- Born: 26 December 1976 (age 49)
- Occupations: Correspondent, TV news host, educator
- Employer: National Public Radio

= Stacey Vanek Smith =

American journalist (born 26 December 1976)

Stacey Vanek Smith (born 26 December 1976) is an American journalist who is a senior writer for Bloomberg Businessweek. She previously hosted the NPR podcasts Planet Money and The Indicator.

==Early life and education==
Vanek Smith was born and raised in Boise, Idaho and on her parents’ cattle ranch in Ola, Idaho. She holds a B.A. from Princeton University (1999), and an Master of Journalism from the Columbia Journalism School.

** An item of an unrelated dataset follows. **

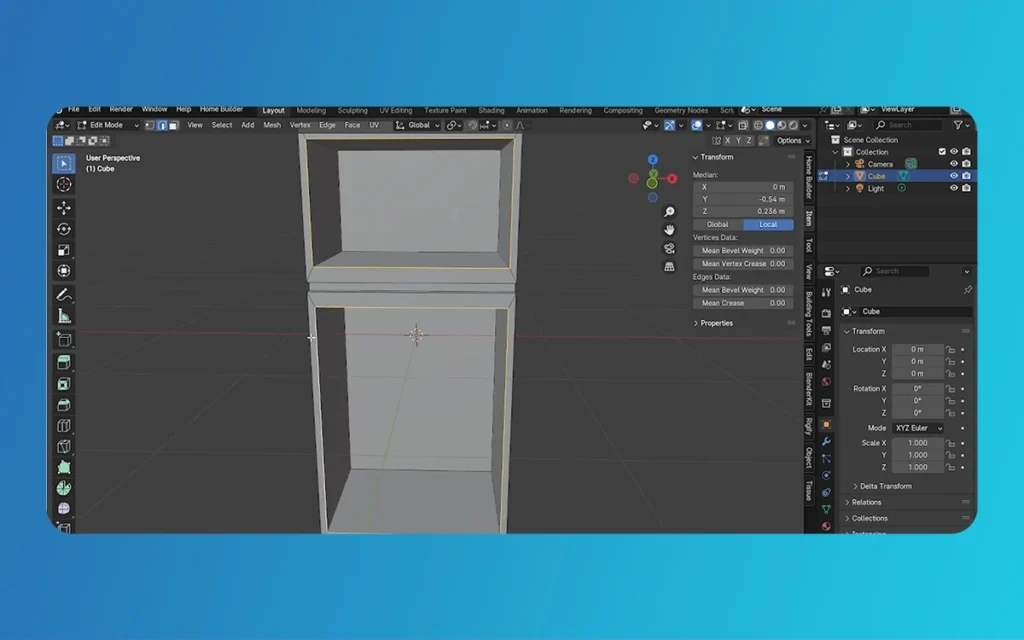
Task: Pick the Measure tool
Action: click(64, 316)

Vanek Smith has served as the Ferris visiting professor of journalism at Princeton University in 2019 and 2021.

==Career==
Vanek Smith began working for Marketplace in 2003. She joined NPR in 2014 and began cohosting Planet Money podcast. In 2017, Vanek Smith hosted All Things Considered during the Charlottesville Unite the Right rally. In 2018, she cofounded the daily spin-off podcast The Indicator from Planet Money.

Vanek Smith joined Bloomberg Businessweek as a senior writer in 2021. She co-hosts the Everybody's Business podcast with Max Chafkin.